(Stored items)
----------------------------------------

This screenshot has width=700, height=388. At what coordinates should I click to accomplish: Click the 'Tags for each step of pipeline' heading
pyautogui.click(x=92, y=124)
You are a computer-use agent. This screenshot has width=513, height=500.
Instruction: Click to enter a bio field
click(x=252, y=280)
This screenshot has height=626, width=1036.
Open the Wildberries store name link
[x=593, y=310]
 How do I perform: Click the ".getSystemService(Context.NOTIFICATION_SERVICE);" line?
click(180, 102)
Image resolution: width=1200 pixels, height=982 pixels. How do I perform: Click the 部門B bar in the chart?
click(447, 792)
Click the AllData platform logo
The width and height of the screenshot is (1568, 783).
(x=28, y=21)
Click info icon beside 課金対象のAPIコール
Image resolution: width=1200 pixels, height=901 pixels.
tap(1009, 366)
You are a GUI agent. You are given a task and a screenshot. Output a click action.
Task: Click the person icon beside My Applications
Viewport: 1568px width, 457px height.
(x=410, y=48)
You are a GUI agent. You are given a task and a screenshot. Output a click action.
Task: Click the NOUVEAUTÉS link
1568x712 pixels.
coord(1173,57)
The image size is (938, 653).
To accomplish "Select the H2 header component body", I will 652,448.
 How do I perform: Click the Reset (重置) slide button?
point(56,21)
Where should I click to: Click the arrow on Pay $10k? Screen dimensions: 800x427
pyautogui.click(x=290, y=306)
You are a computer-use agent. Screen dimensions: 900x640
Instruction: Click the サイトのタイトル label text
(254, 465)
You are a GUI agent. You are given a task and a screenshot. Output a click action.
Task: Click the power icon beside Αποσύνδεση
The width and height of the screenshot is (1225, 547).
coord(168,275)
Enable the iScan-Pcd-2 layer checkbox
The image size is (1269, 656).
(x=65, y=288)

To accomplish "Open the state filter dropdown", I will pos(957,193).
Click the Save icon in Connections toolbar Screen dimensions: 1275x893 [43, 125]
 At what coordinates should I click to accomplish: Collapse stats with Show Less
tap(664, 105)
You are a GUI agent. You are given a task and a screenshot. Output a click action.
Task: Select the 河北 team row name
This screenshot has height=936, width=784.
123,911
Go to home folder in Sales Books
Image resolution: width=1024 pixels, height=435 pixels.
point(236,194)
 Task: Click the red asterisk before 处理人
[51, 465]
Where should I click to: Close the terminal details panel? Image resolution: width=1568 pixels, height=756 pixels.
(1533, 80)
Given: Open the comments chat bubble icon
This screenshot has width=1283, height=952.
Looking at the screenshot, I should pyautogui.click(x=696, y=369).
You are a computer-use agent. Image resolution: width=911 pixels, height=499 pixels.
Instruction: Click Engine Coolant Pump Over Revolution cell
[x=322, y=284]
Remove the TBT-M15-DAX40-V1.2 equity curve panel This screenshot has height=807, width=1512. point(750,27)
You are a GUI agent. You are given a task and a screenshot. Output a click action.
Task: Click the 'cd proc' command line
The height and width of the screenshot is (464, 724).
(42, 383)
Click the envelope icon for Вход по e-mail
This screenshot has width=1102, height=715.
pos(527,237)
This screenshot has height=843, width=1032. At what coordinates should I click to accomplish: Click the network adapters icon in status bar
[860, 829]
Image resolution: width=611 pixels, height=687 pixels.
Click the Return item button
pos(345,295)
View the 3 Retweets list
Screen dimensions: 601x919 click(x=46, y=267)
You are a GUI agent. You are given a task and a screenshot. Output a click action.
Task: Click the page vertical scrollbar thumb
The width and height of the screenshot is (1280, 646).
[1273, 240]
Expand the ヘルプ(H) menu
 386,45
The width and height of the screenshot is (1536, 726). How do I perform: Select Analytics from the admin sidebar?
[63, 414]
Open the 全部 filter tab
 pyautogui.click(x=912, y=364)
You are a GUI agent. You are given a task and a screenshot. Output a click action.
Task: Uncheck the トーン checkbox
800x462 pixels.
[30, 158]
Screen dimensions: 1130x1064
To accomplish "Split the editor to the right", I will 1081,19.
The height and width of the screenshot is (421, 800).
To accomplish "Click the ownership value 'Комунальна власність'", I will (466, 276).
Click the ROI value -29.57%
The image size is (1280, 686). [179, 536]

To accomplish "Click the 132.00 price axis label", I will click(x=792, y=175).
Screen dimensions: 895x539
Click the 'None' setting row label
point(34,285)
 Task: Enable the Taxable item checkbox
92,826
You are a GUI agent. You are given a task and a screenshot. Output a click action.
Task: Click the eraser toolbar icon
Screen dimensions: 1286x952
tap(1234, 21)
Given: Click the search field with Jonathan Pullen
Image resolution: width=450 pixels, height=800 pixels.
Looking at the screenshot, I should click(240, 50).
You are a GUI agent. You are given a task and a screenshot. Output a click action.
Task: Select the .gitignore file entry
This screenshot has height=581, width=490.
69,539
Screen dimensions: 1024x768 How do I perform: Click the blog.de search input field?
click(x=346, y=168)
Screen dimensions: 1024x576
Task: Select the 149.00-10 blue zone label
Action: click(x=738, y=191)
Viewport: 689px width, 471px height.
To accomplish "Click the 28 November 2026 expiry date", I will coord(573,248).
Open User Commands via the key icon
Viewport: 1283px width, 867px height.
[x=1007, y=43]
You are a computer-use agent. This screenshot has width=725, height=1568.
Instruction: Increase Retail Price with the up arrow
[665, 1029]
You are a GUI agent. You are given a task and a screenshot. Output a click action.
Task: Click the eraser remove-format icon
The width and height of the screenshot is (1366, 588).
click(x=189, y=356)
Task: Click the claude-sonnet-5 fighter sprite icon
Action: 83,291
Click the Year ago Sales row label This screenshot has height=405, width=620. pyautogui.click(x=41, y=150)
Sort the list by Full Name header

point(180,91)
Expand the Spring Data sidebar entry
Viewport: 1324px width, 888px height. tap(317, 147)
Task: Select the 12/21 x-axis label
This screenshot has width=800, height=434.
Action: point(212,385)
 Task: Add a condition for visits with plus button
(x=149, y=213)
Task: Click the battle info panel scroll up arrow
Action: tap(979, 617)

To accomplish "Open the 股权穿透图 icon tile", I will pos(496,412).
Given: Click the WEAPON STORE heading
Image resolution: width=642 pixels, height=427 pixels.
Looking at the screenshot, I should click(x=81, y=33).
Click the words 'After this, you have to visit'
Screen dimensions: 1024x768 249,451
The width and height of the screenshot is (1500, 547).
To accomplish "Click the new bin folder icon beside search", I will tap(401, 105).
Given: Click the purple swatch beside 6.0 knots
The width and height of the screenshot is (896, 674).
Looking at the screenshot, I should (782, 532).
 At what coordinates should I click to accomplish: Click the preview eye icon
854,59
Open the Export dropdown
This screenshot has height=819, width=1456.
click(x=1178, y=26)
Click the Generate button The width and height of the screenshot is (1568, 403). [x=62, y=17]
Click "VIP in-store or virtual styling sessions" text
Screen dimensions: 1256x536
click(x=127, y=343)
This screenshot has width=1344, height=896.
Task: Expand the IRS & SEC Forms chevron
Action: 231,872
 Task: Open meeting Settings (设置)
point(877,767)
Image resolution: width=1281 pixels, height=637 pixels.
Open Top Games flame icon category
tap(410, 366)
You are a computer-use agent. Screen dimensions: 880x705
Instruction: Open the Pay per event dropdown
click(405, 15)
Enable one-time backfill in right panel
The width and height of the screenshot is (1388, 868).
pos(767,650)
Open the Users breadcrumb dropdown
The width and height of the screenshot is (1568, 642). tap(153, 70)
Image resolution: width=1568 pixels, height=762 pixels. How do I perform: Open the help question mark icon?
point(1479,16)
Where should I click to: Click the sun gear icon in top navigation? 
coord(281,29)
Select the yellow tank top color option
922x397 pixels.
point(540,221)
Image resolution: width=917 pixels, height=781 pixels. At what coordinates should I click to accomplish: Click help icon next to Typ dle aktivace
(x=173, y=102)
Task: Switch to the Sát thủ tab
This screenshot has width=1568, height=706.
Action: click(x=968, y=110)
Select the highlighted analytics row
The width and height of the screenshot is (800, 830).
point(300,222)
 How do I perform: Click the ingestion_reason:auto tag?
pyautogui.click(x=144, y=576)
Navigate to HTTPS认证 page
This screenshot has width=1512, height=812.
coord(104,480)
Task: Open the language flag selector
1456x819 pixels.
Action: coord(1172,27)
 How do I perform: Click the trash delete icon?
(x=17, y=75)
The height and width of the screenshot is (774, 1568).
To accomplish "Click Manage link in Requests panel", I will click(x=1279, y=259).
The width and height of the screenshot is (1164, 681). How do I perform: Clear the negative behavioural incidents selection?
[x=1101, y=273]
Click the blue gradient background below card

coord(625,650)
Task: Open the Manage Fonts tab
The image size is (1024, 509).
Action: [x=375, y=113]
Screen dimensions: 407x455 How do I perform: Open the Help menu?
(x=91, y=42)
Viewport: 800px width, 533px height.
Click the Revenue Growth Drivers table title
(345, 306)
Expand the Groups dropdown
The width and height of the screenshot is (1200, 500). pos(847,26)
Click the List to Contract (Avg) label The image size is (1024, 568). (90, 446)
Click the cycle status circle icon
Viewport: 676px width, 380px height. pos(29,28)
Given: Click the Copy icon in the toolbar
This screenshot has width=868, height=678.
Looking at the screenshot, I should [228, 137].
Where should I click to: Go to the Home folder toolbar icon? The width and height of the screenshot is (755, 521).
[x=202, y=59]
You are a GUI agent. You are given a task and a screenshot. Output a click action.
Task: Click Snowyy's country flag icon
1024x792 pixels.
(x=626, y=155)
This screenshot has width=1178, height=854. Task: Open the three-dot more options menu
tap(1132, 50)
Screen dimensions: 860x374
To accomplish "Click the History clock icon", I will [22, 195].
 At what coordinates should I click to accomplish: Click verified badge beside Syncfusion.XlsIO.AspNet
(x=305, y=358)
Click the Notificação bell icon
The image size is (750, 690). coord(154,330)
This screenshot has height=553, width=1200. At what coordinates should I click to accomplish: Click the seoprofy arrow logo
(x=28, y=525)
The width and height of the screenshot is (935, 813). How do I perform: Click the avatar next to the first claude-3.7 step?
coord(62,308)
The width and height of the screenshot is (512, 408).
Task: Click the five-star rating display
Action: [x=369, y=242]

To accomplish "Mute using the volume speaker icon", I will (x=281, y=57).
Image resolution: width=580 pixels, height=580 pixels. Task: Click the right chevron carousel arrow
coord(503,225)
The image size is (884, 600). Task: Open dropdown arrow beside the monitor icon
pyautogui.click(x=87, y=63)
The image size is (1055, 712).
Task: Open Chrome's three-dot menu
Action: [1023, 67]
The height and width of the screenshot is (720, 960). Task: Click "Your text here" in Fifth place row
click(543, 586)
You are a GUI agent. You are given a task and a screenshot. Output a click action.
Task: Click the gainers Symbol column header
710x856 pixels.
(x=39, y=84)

----------------------------------------

Whenever the word "Manage" shows up in a line, that line counts. Say how many lines of the data count, giving the number alone.

2